Thank you very much for the reply and for the link to the other post. So let me get you to clarify a few things from your post.
"So we can rightly understand from this that children are ordinarily adopted and welcomed into the kingdom of God through Baptism."
". . . and this gift is ordinarily given to children through Baptism, but also through God’s Word."
Based on my current understanding, I thought that children were always adopted through baptism and that the gift of faith was always given to children in baptism. When you say "ordinarily," what would be a circumstance when this would not be true for children?
"An adult may hear the Gospel and believe, or he may hear the Gospel, be baptised and believe, but a child can receive the Gospel through Baptism and be raised in the faith."
So, if I'm understanding this correctly, baptism does not play precisely the same role in an adult's life as it does for children. Here is how I understand what you're saying about adults: God may use, depending on the situation, the gospel alone to bring someone to saving faith or may use the gospel and baptism. Is this correct? If so, is there an ordinary way this works? Does God ordinarily use baptism to effect faith in an adult, or ordinarily just use the gospel? Why would God just use the gospel alone and not baptism? How would your church, for example, accept that someone had come to faith if he or she had not yet been baptized? Just based on the person confessing he or she had faith? Sorry for all the questions!
Sure, thing! I'd be glad to elaborate.
That Baptism is
ordinarily necessary implies that it is the
ordinary means Christ has instituted for adopting us as His children, and this is the same for adults and children. In other words, it's Mark 16:16:
"Whoever believes and is baptised will be saved, but whoever does not believe will be condemned."
It's good to notice here that (1) Faith and Baptism go together, and so, Baptism is normative for becoming a Christian. This is also emphasised in the Great Commission, where the Church is called to make disciples
and/by baptising them. But at the same time, we also see that (2) a lack of Baptism does not condemn, but only unbelief condemns. And likewise, Baptism apart from faith is of no use, which is to say that Baptism is not a mechanical ritual.
So, anyone who is able to be baptised should receive God's gift of Baptism, but those who for whatever reason are unable to receive it, we take comfort in that our God is not bound by means, but can and does work faith through His Word alone.
God has commanded His Church to baptise in His name, just as He commands us to proclaim the Gospel. But to the one who receives Baptism, the one who receives the Gospel, it is pure grace; a gift. It is not a work we do for ourselves or for God, but something God does for us through His Church. So, we always want to understand Baptism as a gift, because the further away we get from that understanding, the less we understand the function or purpose of Baptism.

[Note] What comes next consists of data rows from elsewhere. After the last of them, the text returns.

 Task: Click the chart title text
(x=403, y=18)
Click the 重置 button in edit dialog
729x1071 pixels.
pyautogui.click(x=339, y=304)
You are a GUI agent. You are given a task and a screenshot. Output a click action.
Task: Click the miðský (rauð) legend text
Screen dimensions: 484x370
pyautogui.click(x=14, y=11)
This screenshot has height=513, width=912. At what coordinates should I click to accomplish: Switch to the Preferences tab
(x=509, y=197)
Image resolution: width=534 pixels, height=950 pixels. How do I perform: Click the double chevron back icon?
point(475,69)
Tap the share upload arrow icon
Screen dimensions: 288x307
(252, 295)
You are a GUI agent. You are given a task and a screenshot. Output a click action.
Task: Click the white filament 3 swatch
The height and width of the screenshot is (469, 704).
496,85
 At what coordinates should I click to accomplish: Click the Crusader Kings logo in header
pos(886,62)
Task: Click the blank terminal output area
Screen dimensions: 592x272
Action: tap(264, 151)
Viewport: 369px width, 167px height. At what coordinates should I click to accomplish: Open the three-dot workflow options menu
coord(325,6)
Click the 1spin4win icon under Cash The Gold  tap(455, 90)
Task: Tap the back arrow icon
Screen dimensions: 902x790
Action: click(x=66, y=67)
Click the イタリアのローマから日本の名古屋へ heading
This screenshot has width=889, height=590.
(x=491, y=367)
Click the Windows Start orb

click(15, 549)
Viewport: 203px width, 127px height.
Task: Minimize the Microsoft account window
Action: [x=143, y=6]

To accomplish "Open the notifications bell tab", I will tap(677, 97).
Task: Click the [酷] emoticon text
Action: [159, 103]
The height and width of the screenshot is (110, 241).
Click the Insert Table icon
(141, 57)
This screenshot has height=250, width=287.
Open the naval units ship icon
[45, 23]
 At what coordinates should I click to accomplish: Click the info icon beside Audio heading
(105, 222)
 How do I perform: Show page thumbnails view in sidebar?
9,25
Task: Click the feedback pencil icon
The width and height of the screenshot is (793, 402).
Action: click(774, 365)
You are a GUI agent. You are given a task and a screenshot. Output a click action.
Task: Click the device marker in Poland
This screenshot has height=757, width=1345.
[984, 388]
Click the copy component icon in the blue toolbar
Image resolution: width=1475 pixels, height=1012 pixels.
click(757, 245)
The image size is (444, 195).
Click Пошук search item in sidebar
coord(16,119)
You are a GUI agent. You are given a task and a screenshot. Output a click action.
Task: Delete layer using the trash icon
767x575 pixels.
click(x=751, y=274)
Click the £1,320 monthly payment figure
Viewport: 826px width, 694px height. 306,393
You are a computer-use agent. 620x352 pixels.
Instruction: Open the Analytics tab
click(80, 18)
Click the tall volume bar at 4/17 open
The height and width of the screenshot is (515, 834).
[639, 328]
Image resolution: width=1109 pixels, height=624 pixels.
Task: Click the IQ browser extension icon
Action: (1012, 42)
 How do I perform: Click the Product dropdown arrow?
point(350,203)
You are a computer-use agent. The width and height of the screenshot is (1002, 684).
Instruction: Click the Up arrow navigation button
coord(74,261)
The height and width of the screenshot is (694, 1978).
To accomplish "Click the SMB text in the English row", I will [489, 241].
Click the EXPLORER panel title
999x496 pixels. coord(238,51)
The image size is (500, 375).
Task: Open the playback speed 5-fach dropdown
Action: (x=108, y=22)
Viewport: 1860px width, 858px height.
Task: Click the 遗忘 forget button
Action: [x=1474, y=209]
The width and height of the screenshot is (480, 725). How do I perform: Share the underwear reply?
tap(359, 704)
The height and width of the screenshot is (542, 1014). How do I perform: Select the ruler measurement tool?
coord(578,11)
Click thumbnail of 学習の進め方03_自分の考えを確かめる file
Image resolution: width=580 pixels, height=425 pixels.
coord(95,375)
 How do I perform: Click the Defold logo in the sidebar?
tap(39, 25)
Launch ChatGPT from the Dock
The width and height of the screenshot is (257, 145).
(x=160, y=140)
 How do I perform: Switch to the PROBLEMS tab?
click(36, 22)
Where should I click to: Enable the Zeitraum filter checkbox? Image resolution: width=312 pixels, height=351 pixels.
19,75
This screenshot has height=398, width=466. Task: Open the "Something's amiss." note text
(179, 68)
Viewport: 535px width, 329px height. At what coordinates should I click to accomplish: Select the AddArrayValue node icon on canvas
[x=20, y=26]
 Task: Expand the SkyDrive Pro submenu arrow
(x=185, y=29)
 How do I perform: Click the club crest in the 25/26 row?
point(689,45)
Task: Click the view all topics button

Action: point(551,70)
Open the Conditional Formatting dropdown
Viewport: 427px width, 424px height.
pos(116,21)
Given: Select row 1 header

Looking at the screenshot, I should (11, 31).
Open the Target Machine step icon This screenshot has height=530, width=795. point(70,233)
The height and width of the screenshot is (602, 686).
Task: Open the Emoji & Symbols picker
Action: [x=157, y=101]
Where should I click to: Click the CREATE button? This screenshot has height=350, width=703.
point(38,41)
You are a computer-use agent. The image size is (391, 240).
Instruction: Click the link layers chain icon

It can be helpful to compare Baptism with the Lord's Prayer. That is, when Christ died on the cross and exclaimed
"It is finished!", He paid for all of our sins, past, present, and future. He defeated sin, death, and the devil, and paid for our sins in full, not in part. He is the Lamb of God, who takes away the sin of the world! Yet, even so, He taught us to daily pray:
"Our Father in heaven ... Forgive us our sins ..." Does this mean that His work on the cross was insufficient? Are our sins greater than the person and works of Christ? Did He only die for our original sin, as some teach? Or our past sins only, as others teach? No, to all. This, rather, is God's overflow of grace! To be a child of God means to be forgiven once and for all, and every day. It means we can't escape is love and mercy! We can't escape His forgiveness!
Now, where does He promise to forgive us? He chose us before the foundation of the world, He reconciled us through Christ, and he promises to wash away our sins when we receive Him in faith, when we pray for forgiveness, in Baptism, and in the Eucharist. He pours out His love and grace on us, and comforts us with the Gospel in our ears, and by water, and bread and wine. God be praised!
For comparison's sake, just as we don't say that the Lord's Prayer is a mechanical prayer, or a work that we do to merit forgiveness, or a rite that we invented, or something useful apart from faith, or something we need to check off in order to be saved, or purely a command we follow, or any kind of way around Christ, it is the same with Baptism. Baptism is God's gift for all, and it's the same forgiveness and the same imparting of the Holy Spirit, and we rejoice in it!